According to the scheme provided by the embodiment of the application, the medical text and the candidate medical words are processed by adopting the natural language processing and machine learning technology of artificial intelligence so as to determine whether the description words matched with the candidate medical words exist in the medical text.

The text processing method provided by the embodiment of the application can be executed by computer equipment. Optionally, the computer device is a terminal or a server. Optionally, the server is an independent physical server, or a server cluster or a distributed system formed by a plurality of physical servers, or a cloud server providing basic cloud computing services such as a cloud service, a cloud database, cloud computing, a cloud function, cloud storage, a web service, cloud communication, a middleware service, a domain name service, a security service, a CDN (Content Delivery Network), a big data and artificial intelligence platform, and the like. Optionally, the terminal is a smart phone, a tablet computer, a laptop computer, a desktop computer, a smart speaker, a smart watch, a medical device, a vehicle-mounted terminal, and the like, but is not limited thereto.

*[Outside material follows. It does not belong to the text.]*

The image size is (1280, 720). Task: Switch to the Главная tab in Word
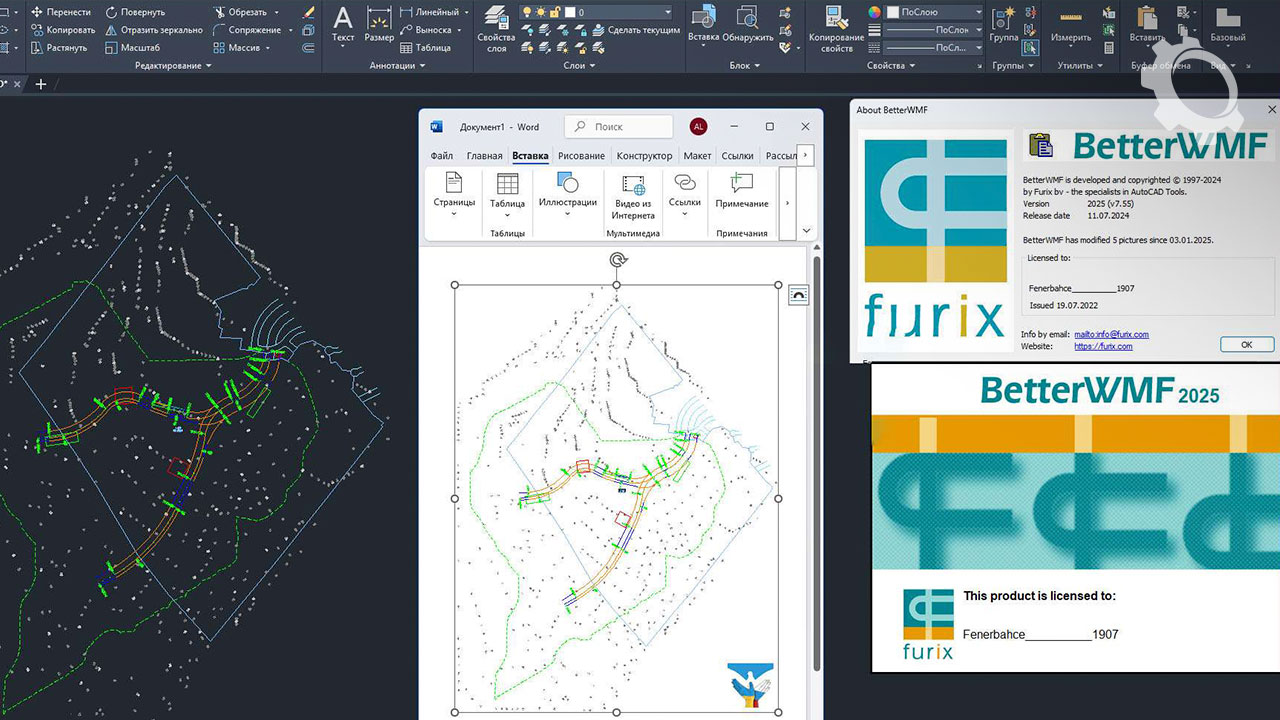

In one possible implementation, the computer program according to the embodiments of the present application may be deployed to be executed on one computer device or on multiple computer devices located at one site, or may be executed on multiple computer devices distributed at multiple sites and interconnected by a communication network, where the multiple computer devices distributed at the multiple sites and interconnected by the communication network can form a block chain system.

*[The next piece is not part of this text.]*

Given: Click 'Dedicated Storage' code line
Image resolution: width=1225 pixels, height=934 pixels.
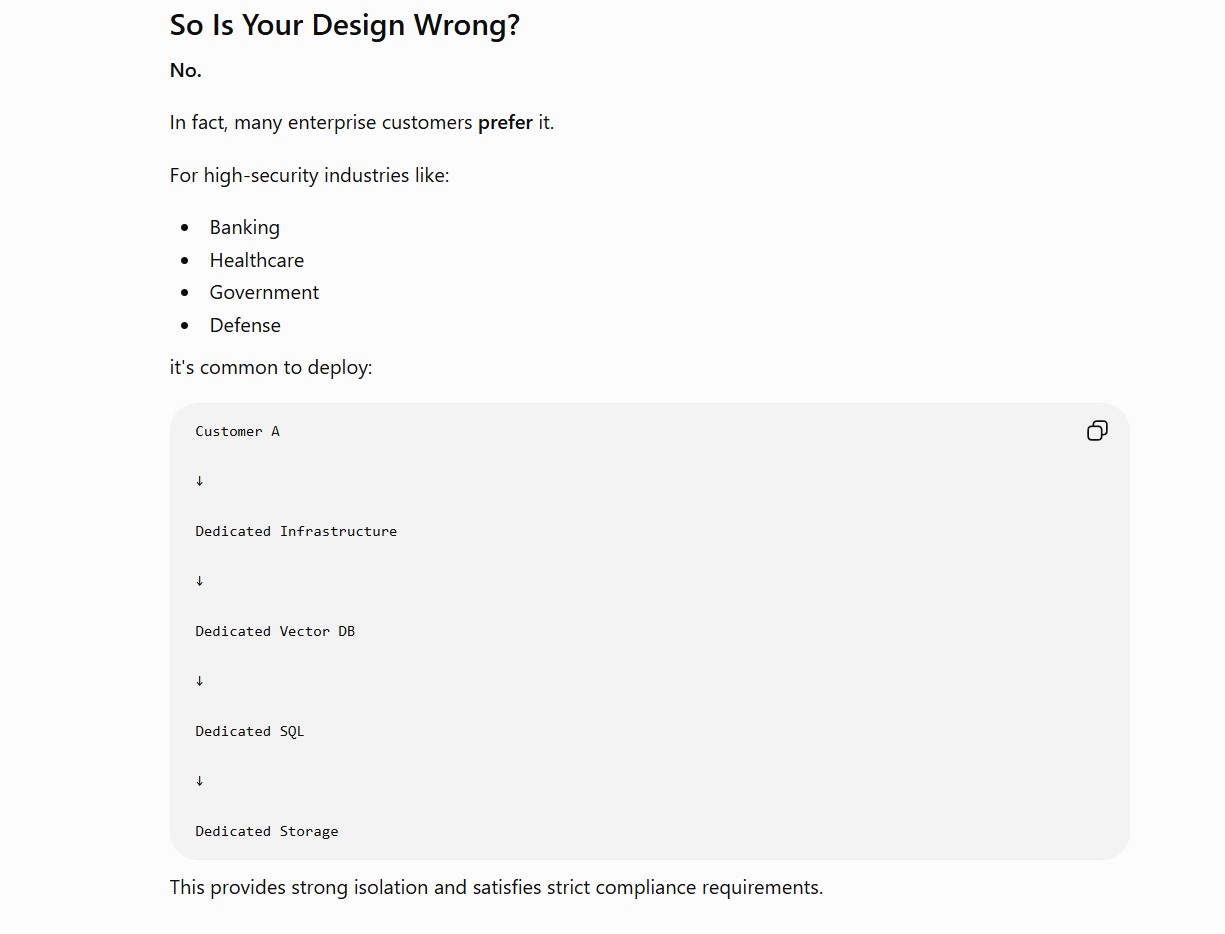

In one possible implementation manner, a computer device for processing a text in the embodiment of the present application is a node in a blockchain system, and the node is capable of acquiring a medical text and a plurality of corresponding candidate medical words, obtaining a plurality of combined texts by combining the medical text and each candidate medical word, processing each combined text, and determining whether a description word matching the candidate medical word exists in the medical text in the combined text.

Fig. 1 is a flowchart of a text processing method according to an embodiment of the present application. The execution subject of the embodiment of the application is computer equipment. Referring to fig. 1, the method includes the following steps.

101. The computer device obtains a plurality of candidate medical terms belonging to a medical category based on the medical category to which the medical text belongs.

The medical text refers to a text for describing the belonging object, for example, the medical word is used for describing symptoms of the belonging object, or for describing a medicine used by the belonging object, or for describing an operation performed by the belonging object, and the like. The medical categories include at least any of diagnostic means, surgery, drugs, assay means, symptoms, or other medical categories. A candidate medical term is a standardized medical term that belongs to a certain medical category.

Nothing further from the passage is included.